What are 'royalties'?
Royalties are a percentage of the sales of each book that you get returned to you once your advance has earned out. Earning out means the amount of books sold exceeds the advance level, and then you'll start seeing those royalties. The higher the advance, the longer it takes to earn out. The lower the advance, the quicker it takes to receive royalties.
Should I accept an offer of a 'flat fee'?
A flat fee doesn't happen in publishing. It happens sometimes in script writing. It sometimes happens if you're a ghost-writer where you get a flat fee, and no royalties. You just go in, you write and you leave. The principle that literary agenting works on is that writing has a long life and that, actually, books stay in copyright for 70 years after the author's death. If you were to get a flat fee, that's it! For example, if our most famous client, A. A. Milne, who wrote "Winnie the Pooh", got a flat fee for "Winnie the Pooh", we wouldn't be here today. Certainly the hundreds of millions of dollars made out of "Winnie the Pooh" merchandising would have gone just to the publishers, manufacturers and film studios, so the person who created it wouldn't have got anything.
What is an 'exclusive' deal?
All publishing deals are exclusive to the publisher you're selling to. The question is what territories do they have and do they have an exclusive right to publish your book in these territories and no one else can publish into them? That is an exclusive publishing deal.
What is an 'non exclusive' deal?
A non-exclusive publishing deal is when you publish into a territory that someone else in America can publish into, in the open market, which could be various parts of Europe or other areas where your English language book can go into.

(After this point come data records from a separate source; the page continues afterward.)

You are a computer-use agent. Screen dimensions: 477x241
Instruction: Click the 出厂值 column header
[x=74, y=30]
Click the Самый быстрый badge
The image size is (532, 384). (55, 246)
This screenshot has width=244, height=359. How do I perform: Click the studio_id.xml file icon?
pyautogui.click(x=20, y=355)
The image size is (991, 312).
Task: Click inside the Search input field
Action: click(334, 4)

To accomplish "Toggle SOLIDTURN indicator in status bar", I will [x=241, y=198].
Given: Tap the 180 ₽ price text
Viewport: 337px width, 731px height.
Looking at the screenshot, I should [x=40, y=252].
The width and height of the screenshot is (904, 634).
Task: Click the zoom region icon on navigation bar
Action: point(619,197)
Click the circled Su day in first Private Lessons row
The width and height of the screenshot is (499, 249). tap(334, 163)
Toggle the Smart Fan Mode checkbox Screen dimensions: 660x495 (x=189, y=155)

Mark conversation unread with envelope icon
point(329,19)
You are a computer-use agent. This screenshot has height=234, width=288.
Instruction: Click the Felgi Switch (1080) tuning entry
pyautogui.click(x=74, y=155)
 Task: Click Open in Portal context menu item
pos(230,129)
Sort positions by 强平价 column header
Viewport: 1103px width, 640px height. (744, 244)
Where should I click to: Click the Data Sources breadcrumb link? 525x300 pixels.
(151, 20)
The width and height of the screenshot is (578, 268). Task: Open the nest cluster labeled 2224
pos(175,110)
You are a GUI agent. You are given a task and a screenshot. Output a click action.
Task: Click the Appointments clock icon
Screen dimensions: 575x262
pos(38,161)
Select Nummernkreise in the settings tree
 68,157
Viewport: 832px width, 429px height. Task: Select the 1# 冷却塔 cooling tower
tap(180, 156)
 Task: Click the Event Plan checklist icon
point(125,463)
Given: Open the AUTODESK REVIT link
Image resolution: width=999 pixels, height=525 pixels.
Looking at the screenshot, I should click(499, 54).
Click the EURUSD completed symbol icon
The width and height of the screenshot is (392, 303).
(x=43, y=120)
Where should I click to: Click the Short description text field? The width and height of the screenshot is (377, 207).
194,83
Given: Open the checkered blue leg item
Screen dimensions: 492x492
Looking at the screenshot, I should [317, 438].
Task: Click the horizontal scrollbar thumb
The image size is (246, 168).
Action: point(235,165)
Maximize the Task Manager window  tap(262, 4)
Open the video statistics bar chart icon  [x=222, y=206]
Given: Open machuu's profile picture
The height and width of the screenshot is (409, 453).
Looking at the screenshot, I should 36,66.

You can have two different versions of the same book at different prices in that territory.
What does 'first refusal' or 'option' mean?
First refusal is not a term for the word option. That just means that a publisher has the right to look at your next work. If they have invested X amount of money in you, they feel that, however good a job they do, they shouldn't have to compete with the market. They should compete just by offering a decent amount of money. So many authors are asked to sign an option agreement. It's not something we recommend.